İran 88 milyonluk nüfusuyla büyük bir ülkedir. Ve Suriye (22 milyon), Irak (44 milyon) ya da Afganistan (43 milyon) gibi geçmişte savaş görmüş ülkelerle kıyaslandığında, olası bir iç göç veya dış göç dalgasının etkisi çok daha büyük çaplı olabilir. Bugün İran’da şehirler bombalanırken, yarın bu ülkede eğitimli, varlıklı, orta sınıf ailelerin bile Türkiye’ye yönelmesi işten bile değildir. Bu noktada, sadece sınır köylerini değil; İstanbul, Ankara, İzmir, Van gibi büyük şehirleri de etkileyecek bir yoğunlukla karşı karşıya kalabiliriz.
Ve burada kritik soru şudur: Türkiye, yeni bir göç dalgasına hazır mı? Bu göç, yalnızca barınma ve istihdam gibi alanlarda değil, aynı zamanda toplumsal denge, kimlik politikaları, güvenlik ve kamu kaynaklarının paylaşımı gibi hayati alanlarda da büyük etki yaratacaktır. Bugün bile sosyal yapımız bu yükü zor taşırken, yeni bir dalganın hem sosyolojik hem de ekonomik sonuçları tahmin edilenden daha sert olabilir.
İran-İsrail savaşı, yalnızca iki devletin kapışması değildir. Bu savaşın yankısı; petrol fiyatlarından, gıda zincirine, enerji güvenliğinden Avrupa’nın mülteci politikalarına kadar geniş bir yelpazede hissedilecektir. Ancak en somut, en hızlı, en gerçek etki yine Türkiye’nin sınırlarına çarpacaktır. Ve eğer şimdiden hazırlık yapılmazsa, bu çarpışma sadece sınırlarda değil; şehirlerimizde, pazarlarımızda, kamu bütçemizde, toplumsal huzurumuzda yankılanacaktır.
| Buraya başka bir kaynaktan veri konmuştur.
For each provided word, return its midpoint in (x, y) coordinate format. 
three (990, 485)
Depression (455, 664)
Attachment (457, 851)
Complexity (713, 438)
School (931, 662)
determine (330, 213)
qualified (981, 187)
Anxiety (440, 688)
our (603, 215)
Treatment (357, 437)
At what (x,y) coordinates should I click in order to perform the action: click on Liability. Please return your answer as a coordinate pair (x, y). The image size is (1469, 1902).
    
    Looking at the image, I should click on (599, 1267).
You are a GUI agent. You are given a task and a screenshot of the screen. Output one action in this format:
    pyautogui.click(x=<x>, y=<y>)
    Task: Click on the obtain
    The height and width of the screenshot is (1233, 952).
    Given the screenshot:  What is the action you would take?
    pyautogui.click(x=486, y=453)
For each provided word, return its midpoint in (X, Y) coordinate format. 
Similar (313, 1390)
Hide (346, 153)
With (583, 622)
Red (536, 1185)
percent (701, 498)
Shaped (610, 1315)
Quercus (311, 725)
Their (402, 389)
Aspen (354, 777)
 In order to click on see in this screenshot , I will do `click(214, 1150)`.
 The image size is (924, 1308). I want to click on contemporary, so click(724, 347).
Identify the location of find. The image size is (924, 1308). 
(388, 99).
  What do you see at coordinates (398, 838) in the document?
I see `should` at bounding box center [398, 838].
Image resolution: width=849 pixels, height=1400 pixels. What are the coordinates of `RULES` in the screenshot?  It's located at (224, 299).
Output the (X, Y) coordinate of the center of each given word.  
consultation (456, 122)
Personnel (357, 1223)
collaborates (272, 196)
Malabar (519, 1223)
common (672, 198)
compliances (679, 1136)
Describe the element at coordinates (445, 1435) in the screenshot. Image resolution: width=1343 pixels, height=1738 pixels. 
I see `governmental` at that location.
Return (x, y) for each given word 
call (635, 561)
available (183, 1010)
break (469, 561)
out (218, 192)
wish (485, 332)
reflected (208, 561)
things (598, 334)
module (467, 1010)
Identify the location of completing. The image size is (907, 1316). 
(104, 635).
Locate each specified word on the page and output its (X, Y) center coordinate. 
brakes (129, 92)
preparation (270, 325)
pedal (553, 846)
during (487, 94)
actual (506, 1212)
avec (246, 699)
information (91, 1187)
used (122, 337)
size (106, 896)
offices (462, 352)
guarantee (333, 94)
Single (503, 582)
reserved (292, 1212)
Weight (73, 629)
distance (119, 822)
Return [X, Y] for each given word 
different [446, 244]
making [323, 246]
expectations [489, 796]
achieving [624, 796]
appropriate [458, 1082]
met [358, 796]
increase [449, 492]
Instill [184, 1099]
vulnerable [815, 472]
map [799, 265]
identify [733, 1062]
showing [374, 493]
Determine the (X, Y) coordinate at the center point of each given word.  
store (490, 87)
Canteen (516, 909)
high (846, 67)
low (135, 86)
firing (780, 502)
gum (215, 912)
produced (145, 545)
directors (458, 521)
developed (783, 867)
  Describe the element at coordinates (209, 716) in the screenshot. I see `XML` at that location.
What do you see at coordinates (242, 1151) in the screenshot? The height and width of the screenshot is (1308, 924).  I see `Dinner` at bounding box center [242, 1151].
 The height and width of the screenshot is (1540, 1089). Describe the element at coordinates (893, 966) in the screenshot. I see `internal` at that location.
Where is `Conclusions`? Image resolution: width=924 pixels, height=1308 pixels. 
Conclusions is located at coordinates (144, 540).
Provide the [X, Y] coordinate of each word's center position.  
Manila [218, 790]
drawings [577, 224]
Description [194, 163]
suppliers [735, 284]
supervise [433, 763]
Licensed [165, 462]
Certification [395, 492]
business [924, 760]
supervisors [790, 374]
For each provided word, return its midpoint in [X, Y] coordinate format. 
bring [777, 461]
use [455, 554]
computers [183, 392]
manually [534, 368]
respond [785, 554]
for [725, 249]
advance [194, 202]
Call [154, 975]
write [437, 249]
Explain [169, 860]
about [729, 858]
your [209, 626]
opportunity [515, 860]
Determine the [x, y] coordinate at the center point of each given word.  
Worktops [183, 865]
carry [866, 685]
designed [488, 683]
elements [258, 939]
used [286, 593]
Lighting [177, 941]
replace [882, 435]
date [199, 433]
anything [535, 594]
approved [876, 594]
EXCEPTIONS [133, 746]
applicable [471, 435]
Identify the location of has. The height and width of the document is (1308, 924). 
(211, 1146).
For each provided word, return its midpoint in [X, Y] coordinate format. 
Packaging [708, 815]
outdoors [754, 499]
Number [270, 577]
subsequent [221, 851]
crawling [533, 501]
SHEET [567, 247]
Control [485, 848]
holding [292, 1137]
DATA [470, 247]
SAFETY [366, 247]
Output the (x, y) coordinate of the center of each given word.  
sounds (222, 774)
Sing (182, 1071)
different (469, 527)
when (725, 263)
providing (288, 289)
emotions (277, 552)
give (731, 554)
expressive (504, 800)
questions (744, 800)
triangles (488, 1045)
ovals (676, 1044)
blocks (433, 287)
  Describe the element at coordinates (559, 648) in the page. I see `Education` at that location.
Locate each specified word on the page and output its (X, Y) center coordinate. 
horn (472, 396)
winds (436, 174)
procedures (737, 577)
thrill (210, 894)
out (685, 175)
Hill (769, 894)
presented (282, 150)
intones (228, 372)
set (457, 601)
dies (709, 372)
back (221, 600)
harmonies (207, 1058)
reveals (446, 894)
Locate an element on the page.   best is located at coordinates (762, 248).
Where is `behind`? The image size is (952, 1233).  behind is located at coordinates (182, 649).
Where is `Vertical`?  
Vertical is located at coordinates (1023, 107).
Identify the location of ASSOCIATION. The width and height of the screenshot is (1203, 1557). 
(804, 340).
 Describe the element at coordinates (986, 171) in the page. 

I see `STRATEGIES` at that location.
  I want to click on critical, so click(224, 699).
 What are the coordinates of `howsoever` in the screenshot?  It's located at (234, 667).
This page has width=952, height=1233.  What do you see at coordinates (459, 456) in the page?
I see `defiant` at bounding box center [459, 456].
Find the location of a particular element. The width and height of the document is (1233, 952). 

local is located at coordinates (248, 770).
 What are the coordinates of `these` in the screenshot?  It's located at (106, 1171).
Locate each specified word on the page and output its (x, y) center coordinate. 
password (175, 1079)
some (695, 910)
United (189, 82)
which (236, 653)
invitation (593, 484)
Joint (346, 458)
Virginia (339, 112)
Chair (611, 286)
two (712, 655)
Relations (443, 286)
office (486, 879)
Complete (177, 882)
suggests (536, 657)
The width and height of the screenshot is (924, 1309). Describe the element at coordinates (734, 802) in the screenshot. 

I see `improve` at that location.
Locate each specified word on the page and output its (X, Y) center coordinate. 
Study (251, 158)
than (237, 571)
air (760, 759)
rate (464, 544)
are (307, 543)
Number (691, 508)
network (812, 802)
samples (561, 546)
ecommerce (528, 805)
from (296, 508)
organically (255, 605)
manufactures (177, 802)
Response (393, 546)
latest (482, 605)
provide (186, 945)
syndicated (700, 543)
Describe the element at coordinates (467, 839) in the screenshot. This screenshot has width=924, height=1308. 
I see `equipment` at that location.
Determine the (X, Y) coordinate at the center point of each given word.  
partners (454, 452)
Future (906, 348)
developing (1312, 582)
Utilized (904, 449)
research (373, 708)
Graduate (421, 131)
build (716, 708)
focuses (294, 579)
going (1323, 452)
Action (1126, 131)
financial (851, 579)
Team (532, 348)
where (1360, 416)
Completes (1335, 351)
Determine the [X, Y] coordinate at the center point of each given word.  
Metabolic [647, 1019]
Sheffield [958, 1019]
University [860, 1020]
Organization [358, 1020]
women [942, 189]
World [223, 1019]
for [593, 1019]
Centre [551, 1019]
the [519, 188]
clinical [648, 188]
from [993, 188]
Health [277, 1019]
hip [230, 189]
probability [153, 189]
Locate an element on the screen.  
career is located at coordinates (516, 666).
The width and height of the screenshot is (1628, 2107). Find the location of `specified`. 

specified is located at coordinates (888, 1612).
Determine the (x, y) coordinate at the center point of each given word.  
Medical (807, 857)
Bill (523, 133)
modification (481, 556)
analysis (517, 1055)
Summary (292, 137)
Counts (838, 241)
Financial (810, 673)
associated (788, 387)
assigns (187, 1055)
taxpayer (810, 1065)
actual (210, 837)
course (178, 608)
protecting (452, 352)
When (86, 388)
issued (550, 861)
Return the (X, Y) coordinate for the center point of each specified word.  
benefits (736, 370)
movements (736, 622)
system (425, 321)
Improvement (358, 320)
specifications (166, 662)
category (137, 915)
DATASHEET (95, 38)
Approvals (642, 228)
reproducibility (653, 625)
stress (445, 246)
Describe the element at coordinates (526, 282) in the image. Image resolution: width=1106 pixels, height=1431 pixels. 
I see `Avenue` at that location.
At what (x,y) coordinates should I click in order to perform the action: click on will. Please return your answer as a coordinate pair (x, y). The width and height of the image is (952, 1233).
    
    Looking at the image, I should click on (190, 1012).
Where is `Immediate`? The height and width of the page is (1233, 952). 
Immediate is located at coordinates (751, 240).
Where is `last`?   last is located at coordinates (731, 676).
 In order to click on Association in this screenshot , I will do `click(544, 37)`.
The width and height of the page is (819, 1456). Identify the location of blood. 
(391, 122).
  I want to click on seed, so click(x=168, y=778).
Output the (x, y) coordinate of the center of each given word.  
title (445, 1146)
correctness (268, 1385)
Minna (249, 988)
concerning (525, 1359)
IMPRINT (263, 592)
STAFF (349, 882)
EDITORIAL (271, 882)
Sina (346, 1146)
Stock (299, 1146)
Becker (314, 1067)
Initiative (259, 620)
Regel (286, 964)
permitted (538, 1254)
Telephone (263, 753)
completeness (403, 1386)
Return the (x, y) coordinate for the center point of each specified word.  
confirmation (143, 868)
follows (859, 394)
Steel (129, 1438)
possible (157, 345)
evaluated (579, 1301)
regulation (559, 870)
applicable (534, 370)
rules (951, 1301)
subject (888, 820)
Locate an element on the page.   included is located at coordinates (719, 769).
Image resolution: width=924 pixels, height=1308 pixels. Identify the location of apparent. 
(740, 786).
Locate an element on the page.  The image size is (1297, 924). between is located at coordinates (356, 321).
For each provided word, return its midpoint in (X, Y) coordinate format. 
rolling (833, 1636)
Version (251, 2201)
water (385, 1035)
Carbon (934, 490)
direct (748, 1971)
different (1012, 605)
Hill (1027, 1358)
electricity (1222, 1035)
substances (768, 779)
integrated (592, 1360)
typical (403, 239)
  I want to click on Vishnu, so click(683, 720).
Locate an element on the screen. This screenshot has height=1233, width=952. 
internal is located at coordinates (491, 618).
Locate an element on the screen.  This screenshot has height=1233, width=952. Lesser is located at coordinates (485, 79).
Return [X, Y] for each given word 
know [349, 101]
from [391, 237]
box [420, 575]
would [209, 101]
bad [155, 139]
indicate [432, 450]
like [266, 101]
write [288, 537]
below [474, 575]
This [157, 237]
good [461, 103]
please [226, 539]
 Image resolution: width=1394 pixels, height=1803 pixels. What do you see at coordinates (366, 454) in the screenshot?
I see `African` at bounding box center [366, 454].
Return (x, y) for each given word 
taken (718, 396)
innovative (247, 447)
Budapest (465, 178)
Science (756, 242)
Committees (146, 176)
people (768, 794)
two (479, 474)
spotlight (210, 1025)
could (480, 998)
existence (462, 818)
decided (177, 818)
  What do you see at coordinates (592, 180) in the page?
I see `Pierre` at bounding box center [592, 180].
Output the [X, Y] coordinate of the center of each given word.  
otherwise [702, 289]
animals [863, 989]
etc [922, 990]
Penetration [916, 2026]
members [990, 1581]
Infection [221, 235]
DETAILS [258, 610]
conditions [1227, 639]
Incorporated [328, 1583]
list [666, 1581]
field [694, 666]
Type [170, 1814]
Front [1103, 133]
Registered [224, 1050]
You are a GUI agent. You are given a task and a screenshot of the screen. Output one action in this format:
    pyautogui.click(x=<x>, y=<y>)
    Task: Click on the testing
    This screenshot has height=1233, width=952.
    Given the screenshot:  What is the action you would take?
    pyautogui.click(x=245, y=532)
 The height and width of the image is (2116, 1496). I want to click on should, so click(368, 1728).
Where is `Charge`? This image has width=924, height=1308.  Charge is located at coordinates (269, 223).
Bugün savaşın gölgesinde İran şehirlerinde uyanan insanlar, yarın Türkiye’ye umutla, ama büyük bir çaresizlikle akın edebilir. Ve biz, bu yeni göç dalgasına sadece duvarlarla değil, planla, stratejiyle ve insan onuruna yaraşır çözümlerle hazırlanmalıyız.